For example, in 2023 the U.S. bought over 90 per cent of Canada’s exports of vegetable oils, according to the report. The report calculated that $1.785-billion could be sold to markets in China, India, Italy and The Netherlands.
To accomplish diversified trade across a number of products, the federal government needs to pursue new free-trade agreements, Mr. Gervais said.
But industry should also leverage existing agreements, he added. Canada’s 15 trade agreements give access to 51 countries and 66 per cent of global GDP, said the report.
Finding new markets at home and abroad will also require investment in domestic production, Mr. Gervais said. Canada’s agricultural industry has historically been focused on exporting primary agricultural products, said the report. Processed foods often fetch more money and provide manufacturing jobs at home.

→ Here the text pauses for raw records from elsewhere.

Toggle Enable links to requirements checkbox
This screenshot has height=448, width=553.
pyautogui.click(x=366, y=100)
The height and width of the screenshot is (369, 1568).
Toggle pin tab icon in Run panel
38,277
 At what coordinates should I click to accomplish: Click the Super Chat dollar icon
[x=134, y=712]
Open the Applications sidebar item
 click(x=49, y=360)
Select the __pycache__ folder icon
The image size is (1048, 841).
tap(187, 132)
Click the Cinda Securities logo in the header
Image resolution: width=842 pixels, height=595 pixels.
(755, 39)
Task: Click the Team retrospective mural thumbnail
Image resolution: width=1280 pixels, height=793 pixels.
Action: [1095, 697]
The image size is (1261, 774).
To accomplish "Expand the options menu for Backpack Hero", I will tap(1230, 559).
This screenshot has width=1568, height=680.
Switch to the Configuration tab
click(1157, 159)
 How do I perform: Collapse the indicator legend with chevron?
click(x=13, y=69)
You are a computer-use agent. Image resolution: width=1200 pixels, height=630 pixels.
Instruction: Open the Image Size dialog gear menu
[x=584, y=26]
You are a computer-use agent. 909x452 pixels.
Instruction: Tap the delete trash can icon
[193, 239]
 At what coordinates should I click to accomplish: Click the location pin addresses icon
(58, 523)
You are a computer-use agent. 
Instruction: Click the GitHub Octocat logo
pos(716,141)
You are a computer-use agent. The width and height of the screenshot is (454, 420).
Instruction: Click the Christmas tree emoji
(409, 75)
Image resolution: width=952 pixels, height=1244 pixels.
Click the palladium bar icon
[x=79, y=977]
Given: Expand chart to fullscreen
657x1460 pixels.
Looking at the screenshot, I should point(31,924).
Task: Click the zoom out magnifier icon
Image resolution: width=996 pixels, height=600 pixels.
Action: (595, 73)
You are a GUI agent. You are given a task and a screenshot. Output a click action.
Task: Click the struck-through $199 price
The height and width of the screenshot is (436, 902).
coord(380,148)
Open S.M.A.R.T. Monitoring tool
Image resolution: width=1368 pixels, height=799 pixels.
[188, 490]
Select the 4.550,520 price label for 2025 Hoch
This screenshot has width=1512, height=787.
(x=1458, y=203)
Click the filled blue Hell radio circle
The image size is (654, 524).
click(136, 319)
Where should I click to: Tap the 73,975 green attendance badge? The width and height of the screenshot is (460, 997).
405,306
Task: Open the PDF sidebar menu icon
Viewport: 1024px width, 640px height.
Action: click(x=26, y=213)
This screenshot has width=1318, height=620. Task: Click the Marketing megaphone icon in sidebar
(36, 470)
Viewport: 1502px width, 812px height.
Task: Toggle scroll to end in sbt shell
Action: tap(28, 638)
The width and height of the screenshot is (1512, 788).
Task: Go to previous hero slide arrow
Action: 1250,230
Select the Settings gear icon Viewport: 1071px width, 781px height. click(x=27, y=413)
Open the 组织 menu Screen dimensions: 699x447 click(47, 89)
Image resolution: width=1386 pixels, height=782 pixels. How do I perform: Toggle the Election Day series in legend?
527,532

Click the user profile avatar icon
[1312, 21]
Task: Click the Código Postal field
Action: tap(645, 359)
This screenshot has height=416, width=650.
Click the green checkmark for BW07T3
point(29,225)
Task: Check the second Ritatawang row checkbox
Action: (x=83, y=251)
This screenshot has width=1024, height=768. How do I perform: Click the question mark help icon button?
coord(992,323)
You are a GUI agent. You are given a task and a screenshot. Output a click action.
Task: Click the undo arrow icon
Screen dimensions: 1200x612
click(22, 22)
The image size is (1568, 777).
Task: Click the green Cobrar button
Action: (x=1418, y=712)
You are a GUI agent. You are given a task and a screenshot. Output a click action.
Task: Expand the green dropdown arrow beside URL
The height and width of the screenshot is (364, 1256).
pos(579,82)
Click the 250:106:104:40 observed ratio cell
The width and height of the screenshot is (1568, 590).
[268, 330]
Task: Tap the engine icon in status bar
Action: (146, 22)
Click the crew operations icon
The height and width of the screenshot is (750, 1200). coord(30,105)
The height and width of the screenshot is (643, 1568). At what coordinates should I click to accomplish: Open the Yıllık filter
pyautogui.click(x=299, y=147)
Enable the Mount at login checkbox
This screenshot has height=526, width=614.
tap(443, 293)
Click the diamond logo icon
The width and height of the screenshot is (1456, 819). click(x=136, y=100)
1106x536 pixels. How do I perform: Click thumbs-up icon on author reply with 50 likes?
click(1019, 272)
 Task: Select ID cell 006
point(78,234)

Canada is heading in the right direction, Mr. Gervais said. This month, Ottawa unveiled the initial list of major projects to be expedited. The list included the expansion of the Port of Montreal, transportation infrastructure that should help diversify trade, he added.
In May, Farm Credit Canada also announced it would invest $2-billion in agri-food startups to boost domestic processing.
“All these things will ultimately come together and make an impact,” Mr. Gervais said. “The relentless drive to be more productive is tied to the ability to lower costs, be more competitive and this should lead to more sales.”